Your goal:
Make an exact copy of all the data, pictures excluded.

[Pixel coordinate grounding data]
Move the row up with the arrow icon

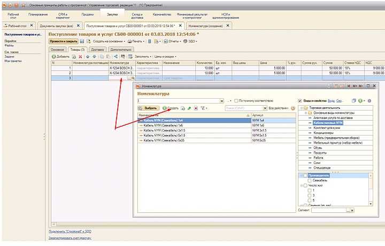88,57
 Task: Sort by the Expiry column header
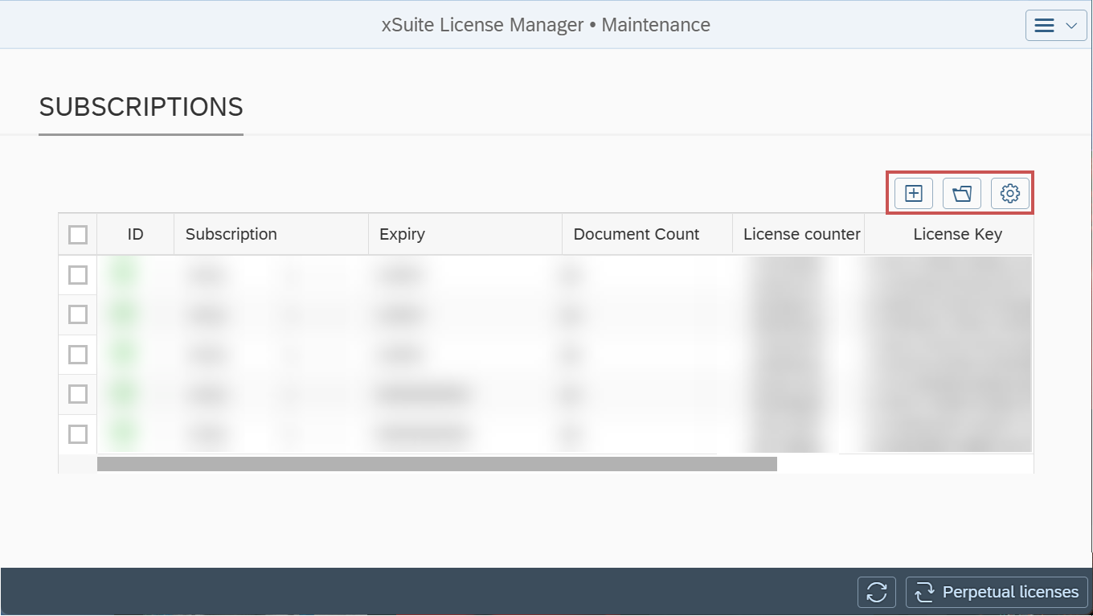pyautogui.click(x=402, y=234)
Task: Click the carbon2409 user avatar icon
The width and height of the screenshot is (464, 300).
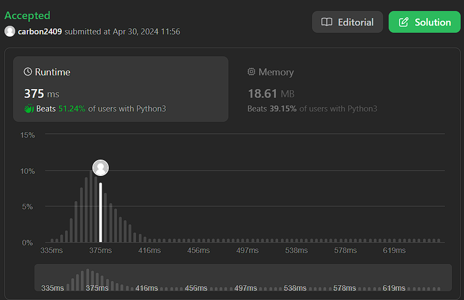Action: click(10, 31)
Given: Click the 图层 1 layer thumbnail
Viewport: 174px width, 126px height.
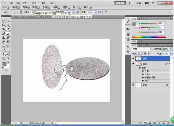Looking at the screenshot, I should pyautogui.click(x=139, y=64).
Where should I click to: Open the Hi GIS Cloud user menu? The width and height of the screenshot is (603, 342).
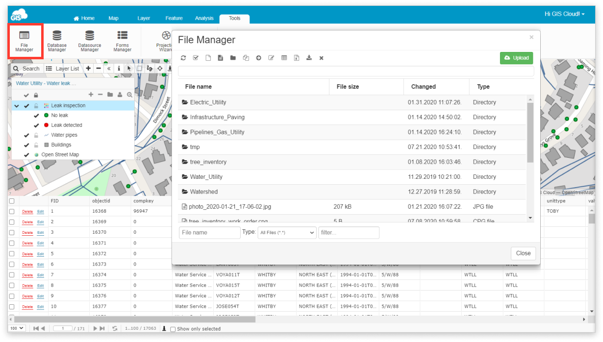tap(564, 14)
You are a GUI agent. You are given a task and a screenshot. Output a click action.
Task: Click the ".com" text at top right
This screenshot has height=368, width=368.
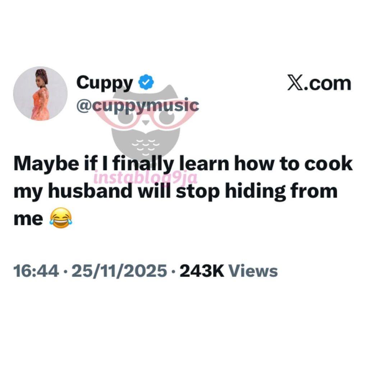pyautogui.click(x=328, y=83)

Worked solution:
Move the row up with the arrow icon

88,57
 Task: Sort by the Expiry column header
pyautogui.click(x=402, y=234)
Task: Click the carbon2409 user avatar icon
The width and height of the screenshot is (464, 300).
Action: click(10, 31)
Given: Click the 图层 1 layer thumbnail
Viewport: 174px width, 126px height.
Looking at the screenshot, I should pyautogui.click(x=139, y=64).
Where should I click to: Open the Hi GIS Cloud user menu? The width and height of the screenshot is (603, 342).
tap(564, 14)
You are a GUI agent. You are given a task and a screenshot. Output a click action.
Task: Click the ".com" text at top right
This screenshot has height=368, width=368.
pyautogui.click(x=328, y=83)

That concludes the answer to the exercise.